Yukon's Liberals are promising to put more money in the pockets of homeowners. The Official Opposition is vowing to double the Yukon homeowner grant if elected.

Yukon’s Liberals are promising to put more money in the pockets of homeowners.

The Official Opposition is vowing to double the Yukon homeowner grant if elected.

The rebate currently covers half of a household’s property taxes, up to $450. Liberals would lift the ceiling to $900.

For seniors, who are eligible to have three-quarters of their home property taxes rebated, the ceiling would rise to $1,000 from $500.

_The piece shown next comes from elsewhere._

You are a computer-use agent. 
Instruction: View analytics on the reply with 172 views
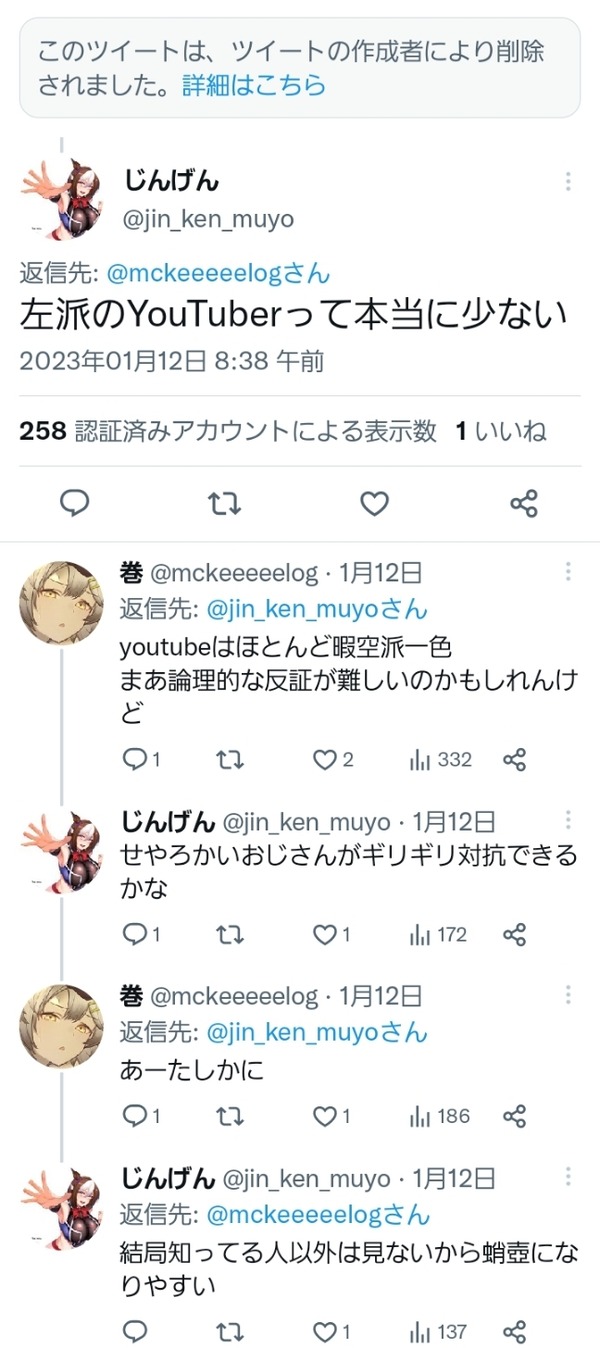click(x=438, y=935)
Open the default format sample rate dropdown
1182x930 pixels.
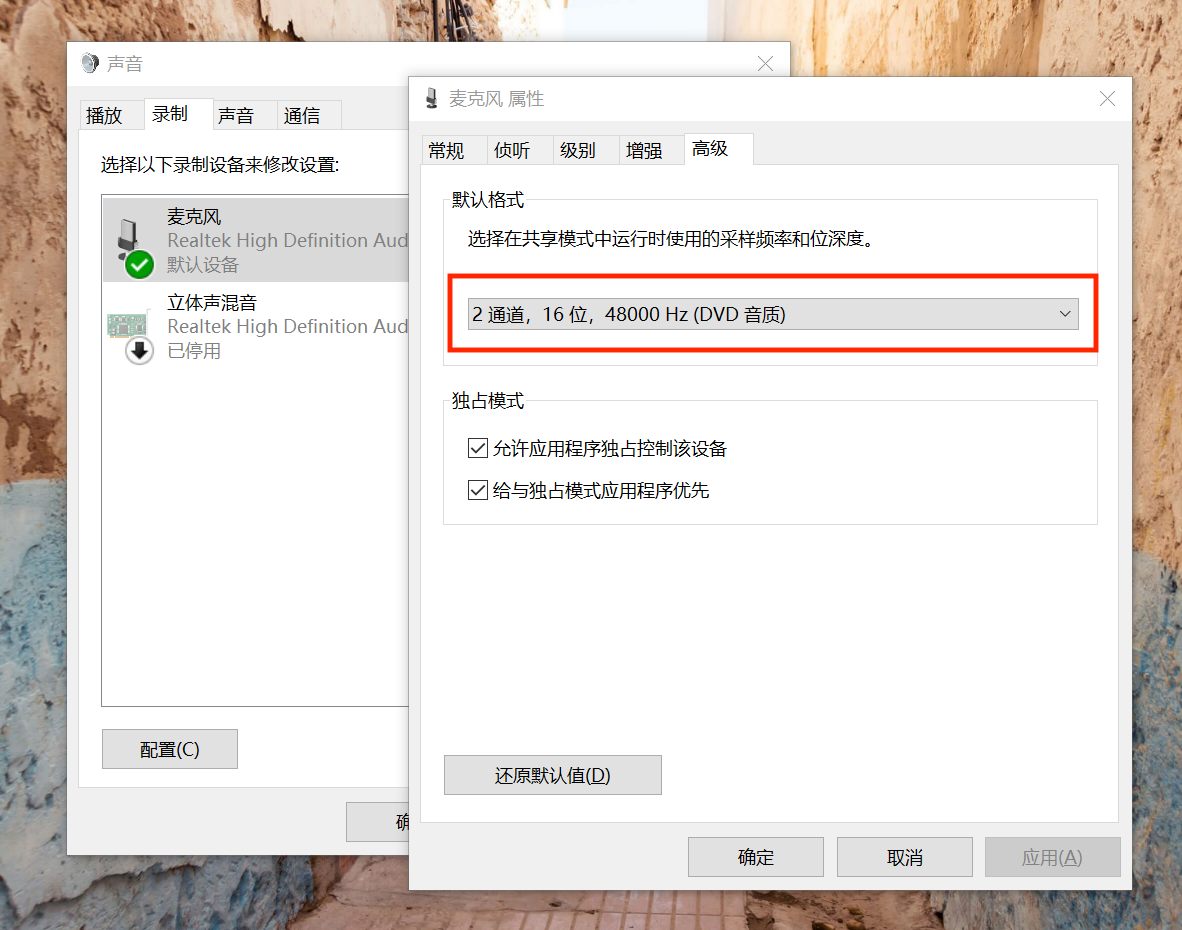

The territory currently spends $3.2 million each year on the grant.

In Whitehorse, the average homeowner has seen property taxes rise by nearly $500 since 2007, said Liberal Leader Arthur Mitchell.

Raising the rebate ought to help young homeowners struggling to buy a first home, and elderly homeowners on fixed incomes, he said.

“It’s something we can do to help people who are on that bubble. How do you deal with the fact that the average house is now worth more than $400,000?” asked Mitchell.

The pledge is the first part of a “comprehensive strategy” to tackle the territory’s housing shortage, said Mitchell.

Relief for renters is also in the works. But Mitchell won’t offer any details on that yet.

“We have to do a lot of things to make housing more affordable,” he said.

Mitchell worries that, as it stands, the territory isn’t cashing-in on its mining boom, thanks to many footloose miners who are working stints in the Yukon, then heading Outside to spend their earnings.

“We’re spilling a lot of money,” said Mitchell. “Those people aren’t buying or renting housing.”

Nor are they buying snowmobiles and trucks in the territory, or sending their children to school here.

Yet the territory is paying the bill for the roads and bridges necessary for mining to occur.

“We’re going to pay that,” said Mitchell. “Let’s make sure we get the benefits.

“This government has been saying for years, ‘Mining is coming, mining is coming.’ Why aren’t they prepared for it?”